● **Raw data**:
——————————
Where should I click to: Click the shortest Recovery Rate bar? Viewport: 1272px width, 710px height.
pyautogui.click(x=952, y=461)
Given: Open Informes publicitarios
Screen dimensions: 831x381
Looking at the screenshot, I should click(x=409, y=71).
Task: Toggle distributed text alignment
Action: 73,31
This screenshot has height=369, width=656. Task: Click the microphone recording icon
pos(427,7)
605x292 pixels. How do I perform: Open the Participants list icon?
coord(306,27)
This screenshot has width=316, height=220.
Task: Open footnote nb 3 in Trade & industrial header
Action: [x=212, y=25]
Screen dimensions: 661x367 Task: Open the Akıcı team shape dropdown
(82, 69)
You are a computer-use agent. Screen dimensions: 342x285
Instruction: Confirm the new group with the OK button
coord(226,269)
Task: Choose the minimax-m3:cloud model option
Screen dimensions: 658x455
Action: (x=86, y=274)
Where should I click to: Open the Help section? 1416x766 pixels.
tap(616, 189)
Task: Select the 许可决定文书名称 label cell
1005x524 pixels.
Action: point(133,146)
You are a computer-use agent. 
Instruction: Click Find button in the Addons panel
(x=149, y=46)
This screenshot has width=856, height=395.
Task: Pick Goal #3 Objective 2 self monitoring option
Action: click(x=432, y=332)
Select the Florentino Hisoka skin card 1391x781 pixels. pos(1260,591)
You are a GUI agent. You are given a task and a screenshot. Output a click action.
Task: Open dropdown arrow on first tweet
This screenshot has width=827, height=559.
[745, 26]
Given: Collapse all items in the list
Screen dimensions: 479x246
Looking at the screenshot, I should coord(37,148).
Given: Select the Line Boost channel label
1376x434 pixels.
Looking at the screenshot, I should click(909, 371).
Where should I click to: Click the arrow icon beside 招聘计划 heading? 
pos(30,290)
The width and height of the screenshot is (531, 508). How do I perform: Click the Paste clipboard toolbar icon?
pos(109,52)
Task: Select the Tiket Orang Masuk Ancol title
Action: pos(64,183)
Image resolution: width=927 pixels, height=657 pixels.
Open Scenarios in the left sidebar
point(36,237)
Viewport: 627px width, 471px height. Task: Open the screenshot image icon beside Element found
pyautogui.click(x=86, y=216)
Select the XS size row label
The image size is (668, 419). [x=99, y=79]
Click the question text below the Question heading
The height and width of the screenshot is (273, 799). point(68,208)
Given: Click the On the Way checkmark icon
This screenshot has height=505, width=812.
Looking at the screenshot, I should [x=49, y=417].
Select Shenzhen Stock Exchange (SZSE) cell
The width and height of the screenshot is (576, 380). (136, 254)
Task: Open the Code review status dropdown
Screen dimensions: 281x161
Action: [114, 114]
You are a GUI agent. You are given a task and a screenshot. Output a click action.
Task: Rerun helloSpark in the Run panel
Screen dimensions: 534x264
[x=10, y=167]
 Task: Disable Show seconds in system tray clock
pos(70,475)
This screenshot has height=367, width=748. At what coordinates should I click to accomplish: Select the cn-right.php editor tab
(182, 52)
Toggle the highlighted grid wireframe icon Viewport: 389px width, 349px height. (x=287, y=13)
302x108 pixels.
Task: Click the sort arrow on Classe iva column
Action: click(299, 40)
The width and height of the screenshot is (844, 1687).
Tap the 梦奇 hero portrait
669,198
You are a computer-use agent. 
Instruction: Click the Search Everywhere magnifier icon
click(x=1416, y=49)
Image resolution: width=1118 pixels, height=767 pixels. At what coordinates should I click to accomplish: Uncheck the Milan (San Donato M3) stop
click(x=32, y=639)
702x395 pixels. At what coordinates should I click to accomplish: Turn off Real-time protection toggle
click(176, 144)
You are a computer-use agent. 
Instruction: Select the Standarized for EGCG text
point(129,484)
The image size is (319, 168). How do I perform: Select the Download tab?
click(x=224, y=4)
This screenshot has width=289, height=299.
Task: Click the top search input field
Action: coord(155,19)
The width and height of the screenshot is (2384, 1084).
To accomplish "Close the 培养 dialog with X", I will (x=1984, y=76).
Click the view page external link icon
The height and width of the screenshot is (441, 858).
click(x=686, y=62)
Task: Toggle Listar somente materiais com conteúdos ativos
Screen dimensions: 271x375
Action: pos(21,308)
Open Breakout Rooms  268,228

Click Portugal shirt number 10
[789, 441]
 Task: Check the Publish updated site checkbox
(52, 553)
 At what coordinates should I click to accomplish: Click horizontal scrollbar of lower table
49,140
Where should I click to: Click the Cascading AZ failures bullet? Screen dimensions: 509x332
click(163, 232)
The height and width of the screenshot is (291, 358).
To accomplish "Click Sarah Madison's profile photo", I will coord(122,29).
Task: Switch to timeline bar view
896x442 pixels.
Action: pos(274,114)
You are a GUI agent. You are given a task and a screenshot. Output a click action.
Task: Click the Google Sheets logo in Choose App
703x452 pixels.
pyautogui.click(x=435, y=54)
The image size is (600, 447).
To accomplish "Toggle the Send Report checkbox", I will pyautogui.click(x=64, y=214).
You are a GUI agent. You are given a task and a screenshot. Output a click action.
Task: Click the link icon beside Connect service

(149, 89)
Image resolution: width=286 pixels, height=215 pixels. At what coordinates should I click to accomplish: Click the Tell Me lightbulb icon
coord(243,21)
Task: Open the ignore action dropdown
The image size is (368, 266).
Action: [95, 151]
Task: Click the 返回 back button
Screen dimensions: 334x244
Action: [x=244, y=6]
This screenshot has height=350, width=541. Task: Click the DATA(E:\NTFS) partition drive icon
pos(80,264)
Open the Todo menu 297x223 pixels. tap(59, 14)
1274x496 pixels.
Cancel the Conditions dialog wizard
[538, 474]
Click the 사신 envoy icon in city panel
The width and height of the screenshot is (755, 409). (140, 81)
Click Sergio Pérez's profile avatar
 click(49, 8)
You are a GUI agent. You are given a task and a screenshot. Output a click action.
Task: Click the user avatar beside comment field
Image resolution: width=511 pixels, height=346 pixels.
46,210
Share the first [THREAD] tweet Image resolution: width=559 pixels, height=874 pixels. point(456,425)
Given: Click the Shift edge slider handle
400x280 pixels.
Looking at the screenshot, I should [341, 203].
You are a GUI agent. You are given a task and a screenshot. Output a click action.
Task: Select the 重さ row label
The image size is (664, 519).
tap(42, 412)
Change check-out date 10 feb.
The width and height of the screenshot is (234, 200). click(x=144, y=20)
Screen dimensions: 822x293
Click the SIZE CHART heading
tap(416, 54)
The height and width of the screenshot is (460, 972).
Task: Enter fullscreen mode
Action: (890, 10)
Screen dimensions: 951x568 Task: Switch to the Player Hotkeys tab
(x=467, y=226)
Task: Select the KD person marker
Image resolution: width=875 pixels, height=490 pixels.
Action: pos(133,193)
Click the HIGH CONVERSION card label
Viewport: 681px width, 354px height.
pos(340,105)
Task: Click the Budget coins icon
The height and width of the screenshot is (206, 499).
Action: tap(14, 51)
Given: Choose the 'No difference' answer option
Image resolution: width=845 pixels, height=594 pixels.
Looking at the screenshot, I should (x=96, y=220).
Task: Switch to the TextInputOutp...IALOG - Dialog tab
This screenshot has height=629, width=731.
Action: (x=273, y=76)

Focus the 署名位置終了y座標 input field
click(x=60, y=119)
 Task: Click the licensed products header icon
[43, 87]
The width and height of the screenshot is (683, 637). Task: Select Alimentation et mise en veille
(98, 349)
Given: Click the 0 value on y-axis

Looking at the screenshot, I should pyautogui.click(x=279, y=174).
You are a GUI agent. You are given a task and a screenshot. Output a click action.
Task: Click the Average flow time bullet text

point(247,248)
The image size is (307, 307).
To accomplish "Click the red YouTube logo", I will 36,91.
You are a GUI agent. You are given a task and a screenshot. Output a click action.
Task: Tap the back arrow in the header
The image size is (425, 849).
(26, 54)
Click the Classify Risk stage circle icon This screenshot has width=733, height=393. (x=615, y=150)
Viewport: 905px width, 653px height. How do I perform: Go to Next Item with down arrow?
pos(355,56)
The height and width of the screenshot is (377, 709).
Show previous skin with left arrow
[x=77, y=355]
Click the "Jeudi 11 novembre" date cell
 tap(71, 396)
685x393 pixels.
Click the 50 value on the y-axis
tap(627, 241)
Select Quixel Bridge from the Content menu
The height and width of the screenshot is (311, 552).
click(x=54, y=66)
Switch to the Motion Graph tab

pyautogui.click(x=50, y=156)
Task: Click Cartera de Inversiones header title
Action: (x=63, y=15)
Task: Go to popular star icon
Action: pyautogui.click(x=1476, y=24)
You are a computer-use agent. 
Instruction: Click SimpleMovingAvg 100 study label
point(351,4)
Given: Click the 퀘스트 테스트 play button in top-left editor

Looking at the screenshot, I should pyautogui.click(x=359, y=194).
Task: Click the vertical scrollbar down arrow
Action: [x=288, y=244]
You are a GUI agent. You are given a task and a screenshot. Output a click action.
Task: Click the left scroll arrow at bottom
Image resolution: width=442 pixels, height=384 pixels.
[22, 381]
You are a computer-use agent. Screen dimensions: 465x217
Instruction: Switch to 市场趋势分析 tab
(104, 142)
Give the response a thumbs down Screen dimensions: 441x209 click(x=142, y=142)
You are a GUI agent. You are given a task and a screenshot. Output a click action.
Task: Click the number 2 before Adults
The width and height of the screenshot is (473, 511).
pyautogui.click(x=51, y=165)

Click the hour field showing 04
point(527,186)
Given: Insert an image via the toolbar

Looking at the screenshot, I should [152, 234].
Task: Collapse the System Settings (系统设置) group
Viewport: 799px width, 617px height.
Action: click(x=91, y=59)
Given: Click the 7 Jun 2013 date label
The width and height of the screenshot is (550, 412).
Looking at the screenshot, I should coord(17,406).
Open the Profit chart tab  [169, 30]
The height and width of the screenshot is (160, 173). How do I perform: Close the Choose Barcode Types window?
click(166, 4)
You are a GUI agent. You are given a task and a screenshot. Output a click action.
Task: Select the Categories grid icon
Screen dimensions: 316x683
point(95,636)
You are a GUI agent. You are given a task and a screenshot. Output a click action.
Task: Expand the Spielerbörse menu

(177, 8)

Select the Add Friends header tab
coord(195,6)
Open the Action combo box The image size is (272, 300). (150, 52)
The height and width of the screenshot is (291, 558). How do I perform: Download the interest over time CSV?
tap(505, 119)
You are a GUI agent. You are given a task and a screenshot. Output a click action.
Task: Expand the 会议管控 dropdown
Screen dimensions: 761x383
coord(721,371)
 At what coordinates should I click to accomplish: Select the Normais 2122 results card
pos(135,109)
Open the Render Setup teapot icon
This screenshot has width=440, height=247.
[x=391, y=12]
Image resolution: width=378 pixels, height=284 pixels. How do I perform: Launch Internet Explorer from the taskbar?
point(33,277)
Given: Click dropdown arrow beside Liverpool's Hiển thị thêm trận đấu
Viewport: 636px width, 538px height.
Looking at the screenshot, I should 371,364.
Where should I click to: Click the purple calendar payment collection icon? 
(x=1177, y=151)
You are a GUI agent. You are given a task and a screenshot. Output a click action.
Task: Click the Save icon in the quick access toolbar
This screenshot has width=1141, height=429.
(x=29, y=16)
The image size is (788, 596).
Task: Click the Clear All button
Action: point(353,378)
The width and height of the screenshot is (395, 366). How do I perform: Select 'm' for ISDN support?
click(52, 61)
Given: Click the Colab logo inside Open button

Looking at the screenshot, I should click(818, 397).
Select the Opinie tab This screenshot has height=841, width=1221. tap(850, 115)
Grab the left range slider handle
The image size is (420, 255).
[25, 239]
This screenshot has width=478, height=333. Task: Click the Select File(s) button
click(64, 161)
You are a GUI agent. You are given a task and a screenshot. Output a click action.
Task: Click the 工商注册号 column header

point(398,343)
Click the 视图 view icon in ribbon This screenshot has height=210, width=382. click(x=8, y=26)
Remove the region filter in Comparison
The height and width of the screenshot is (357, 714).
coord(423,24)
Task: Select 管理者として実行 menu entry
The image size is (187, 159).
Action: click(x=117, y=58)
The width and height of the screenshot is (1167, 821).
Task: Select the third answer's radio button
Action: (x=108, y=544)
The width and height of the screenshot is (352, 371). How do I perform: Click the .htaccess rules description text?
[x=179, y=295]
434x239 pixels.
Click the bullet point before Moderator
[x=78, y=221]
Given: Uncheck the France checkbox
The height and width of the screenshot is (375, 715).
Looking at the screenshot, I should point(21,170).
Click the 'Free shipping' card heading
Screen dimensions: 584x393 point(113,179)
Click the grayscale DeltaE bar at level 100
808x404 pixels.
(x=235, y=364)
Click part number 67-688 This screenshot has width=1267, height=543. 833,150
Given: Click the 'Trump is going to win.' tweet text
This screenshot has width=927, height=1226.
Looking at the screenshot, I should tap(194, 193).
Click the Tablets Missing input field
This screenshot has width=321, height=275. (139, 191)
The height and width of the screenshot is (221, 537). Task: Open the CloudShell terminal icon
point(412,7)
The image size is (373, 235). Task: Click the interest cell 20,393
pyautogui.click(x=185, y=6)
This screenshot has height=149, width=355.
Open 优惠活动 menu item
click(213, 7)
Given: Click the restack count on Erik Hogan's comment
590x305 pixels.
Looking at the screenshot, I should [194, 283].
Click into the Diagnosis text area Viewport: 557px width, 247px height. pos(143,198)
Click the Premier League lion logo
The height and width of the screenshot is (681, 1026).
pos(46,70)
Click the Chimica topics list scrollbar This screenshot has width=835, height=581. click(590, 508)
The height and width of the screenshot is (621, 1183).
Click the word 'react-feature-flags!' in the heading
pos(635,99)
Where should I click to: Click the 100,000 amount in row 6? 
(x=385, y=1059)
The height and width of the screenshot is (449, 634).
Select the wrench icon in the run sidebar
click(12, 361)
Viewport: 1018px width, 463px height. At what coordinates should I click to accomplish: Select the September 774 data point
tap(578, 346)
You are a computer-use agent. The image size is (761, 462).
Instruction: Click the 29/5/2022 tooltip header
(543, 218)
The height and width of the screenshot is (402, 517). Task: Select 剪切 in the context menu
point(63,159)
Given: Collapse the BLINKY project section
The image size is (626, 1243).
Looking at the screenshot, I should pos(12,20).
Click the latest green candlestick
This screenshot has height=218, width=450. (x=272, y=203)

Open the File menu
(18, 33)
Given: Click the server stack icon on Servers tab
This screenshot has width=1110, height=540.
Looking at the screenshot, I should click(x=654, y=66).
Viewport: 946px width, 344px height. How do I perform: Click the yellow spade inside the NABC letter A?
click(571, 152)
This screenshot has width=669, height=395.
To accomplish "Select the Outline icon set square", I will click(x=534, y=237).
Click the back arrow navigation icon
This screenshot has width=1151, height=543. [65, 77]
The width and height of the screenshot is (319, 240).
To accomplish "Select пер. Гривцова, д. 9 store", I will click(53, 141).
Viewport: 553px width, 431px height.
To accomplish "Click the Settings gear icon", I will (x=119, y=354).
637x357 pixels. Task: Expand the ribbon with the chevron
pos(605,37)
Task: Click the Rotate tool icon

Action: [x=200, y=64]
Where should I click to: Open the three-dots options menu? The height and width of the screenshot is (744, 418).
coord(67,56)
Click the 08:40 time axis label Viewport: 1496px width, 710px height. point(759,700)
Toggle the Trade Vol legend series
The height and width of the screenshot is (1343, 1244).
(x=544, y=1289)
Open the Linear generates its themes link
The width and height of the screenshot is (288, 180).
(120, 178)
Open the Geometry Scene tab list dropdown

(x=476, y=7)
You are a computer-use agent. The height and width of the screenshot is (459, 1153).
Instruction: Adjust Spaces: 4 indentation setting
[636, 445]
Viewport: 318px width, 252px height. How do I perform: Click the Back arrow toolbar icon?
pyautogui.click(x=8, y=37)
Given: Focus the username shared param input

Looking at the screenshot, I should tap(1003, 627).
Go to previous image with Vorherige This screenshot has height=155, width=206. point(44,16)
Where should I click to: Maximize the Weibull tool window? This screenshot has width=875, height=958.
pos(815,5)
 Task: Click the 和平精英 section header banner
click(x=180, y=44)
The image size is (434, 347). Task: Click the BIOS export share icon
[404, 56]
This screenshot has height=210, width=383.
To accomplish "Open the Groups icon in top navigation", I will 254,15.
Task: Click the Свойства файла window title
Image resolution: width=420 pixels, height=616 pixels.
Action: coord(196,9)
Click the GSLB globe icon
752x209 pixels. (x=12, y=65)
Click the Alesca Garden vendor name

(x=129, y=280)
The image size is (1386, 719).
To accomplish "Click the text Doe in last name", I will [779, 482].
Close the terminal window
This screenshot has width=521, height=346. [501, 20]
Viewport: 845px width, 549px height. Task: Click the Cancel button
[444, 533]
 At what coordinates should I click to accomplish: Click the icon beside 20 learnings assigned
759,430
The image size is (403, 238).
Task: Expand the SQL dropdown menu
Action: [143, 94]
——————————
● **Task description**: Across the whole listing above, report each line that includes "tweet".

● **Response to this task**:
Task: Open dropdown arrow on first tweet
Share the first [THREAD] tweet Image resolution: width=559 pixels, height=874 pixels. point(456,425)
Given: Click the 'Trump is going to win.' tweet text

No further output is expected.